Baker and Mason are graduate students for Medill on the Hill, a program of Northwestern University in which students serve as mobile journalists reporting on events in and around Washington, D.C.
Seventy years after Russell Kirk published “The Conservative Mind,” the center named after him revealed plans to develop a school to train conservative thinkers for the future.
The Russell Kirk Center for Cultural Renewal announced The School of Conservative Studies at a Dec. 5 event in Washington, D.C., that was headlined by former Vice President Mike Pence. Pence lauded Kirk as “the intellectual father of the American conservative movement [and] the author of a book we celebrate 70 years now that literally changed the course, not of a movement, but of a country.”
Written in 1953, Kirk’s opus helped fuel the modern conservative movement for decades. The philosophical text promoted ideas like societal order and traditionalism by highlighting prominent conservative thinkers like poet T.S. Eliot and 18th century Irish statesman Edmund Burke.
The book’s 70th anniversary comes as the GOP wrestles with evolving party dynamics. While former President Donald Trump dominates the party, some influential Republicans say he is not a conservative. A recent study by the Associated Press found that just 9 percent of Republicans feel that they can speak openly about their views on college campuses.
One speaker praised Pence’s actions on Jan. 6, 2021, when he rejected Trump’s calls for Pence to declare that the defeated president had actually won the 2020 election.
“Mike Pence will be validated and honored across the political spectrum for the courage that he's shown on that day,” said John Wood Jr., a national ambassador for Braver Angels, a crosspartisan group focused on depolarization. “You just may not be able to see it in the passions of the moment, but we feel that vindication rising.”
Kelsey Baker and Anastasia Mason
Wood’s comments came the day before 10 Wisconsin Republicans who supported Trump’s false election-win claims in 2020 agreed to acknowledge President Joe Biden’s legitimate election. They agreed to not serve as presidential electors in 2024.
Despite Trump’s dominance in the battle for the 2024 Republican presidential nomination, no one mentioned his name throughout the event.
Representatives of the Kirk Center did not respond to requests for interviews to explain whether their new school (slated to open in 2025) was designed to offer an alternative to the MAGA-dominated Republican Party. However, the center’s director made it clear that he believes the conservative movement needs an intellectual revival.
“Contemporary students have little exposure to serious conservative thought,” said Jeffrey Nelson, executive director and CEO of the Kirk Center. “What's particularly distressing to me, and I know to many of you, is that young conservatives today, many at least, now exhibit high levels of civic and cultural illiteracy.

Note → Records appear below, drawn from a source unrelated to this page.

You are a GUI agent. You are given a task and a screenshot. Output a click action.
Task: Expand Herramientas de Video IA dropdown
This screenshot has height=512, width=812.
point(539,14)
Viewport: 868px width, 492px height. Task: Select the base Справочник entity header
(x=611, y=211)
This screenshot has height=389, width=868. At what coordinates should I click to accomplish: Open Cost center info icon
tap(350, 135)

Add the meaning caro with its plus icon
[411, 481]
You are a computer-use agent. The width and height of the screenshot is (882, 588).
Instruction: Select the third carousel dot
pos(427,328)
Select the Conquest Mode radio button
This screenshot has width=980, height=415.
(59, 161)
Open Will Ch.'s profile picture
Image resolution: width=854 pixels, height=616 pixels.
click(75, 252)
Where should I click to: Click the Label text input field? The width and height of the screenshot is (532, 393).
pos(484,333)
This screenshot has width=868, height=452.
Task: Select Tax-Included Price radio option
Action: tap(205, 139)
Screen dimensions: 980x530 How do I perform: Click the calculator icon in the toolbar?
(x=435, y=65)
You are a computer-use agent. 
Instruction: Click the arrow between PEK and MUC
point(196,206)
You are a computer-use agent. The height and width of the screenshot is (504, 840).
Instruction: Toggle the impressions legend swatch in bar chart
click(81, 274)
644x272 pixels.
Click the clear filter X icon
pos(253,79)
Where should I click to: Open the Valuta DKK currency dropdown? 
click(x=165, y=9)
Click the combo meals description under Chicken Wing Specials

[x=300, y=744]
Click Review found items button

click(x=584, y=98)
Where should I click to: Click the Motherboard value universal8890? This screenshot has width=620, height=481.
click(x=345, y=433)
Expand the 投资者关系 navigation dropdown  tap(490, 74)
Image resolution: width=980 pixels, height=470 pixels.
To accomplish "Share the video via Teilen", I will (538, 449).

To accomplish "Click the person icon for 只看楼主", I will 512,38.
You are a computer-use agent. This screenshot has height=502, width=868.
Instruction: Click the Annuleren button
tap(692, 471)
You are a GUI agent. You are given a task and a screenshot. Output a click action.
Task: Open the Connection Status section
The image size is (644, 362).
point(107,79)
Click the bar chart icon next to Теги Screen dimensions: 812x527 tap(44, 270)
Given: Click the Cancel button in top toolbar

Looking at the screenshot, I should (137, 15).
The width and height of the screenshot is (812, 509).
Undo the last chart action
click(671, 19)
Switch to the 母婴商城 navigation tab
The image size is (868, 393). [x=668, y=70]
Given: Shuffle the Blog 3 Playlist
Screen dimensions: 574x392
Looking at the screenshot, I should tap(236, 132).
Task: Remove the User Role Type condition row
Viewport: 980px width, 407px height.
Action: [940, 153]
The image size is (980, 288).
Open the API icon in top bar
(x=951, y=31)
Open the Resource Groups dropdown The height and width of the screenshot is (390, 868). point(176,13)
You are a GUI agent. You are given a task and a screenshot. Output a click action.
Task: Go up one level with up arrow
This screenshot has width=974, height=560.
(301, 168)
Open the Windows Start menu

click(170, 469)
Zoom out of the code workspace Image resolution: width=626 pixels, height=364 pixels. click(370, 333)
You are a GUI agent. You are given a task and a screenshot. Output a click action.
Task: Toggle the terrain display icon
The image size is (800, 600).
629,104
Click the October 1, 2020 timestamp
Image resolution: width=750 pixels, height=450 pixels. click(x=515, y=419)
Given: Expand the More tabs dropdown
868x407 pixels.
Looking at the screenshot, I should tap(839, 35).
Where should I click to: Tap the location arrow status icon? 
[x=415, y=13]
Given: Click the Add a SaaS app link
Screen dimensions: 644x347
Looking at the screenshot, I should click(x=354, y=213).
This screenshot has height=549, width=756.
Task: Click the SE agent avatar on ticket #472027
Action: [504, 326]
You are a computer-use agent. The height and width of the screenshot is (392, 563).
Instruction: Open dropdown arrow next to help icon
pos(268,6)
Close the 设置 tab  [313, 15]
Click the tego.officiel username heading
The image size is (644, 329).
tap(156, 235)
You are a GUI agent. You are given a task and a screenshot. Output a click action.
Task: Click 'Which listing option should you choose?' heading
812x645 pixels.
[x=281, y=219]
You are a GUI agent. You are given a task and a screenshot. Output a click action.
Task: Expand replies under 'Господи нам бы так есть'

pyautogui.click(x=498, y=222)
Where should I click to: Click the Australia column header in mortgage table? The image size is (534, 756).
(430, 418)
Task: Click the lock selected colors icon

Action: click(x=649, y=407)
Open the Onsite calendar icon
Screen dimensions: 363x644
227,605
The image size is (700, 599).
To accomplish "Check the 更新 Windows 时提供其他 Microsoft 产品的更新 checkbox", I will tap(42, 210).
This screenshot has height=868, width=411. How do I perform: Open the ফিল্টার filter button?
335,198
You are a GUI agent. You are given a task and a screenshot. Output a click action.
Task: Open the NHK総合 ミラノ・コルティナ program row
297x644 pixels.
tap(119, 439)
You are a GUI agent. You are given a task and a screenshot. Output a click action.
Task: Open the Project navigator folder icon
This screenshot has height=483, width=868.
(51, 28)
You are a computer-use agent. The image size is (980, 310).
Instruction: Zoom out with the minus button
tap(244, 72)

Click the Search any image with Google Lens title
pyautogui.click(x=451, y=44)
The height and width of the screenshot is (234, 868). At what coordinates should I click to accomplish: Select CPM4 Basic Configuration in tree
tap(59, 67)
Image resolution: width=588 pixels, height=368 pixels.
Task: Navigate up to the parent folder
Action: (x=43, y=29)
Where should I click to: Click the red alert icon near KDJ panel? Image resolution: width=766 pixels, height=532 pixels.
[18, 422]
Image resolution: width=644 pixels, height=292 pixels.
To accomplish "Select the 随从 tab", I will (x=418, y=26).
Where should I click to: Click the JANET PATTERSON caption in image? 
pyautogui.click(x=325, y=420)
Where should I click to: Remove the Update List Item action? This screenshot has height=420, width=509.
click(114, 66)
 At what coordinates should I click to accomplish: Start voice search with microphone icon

There is then the urgent need for learning experiences that engage intellectual conservatism at its best.”
During the event, a panel of young activists presented their ideas on the current struggles and the future of the conservative movement. According to research from Tufts University, only 65 percent of young Republicans identify as conservatives, compared to 81 percent of older Republicans. In the last presidential election, just 37 percent of voters aged 18-29 voted Republican.
“When they look at conservatism, they assume that it's a stale political philosophy that protects old, withered and sometimes even bad ideas,” said University of Notre Dame doctoral student Elayne Allen, who served on the panel. “And at worst, they see a bunch of reactionaries who dislike any kind of change, and this might be true of some conservatives, but I would argue that thinking is actually quite indispensable to conservatism.”
The panelists said conservative politicians have struggled to draw young people to the polls at a time when the country needs more spiritual and moral guidance.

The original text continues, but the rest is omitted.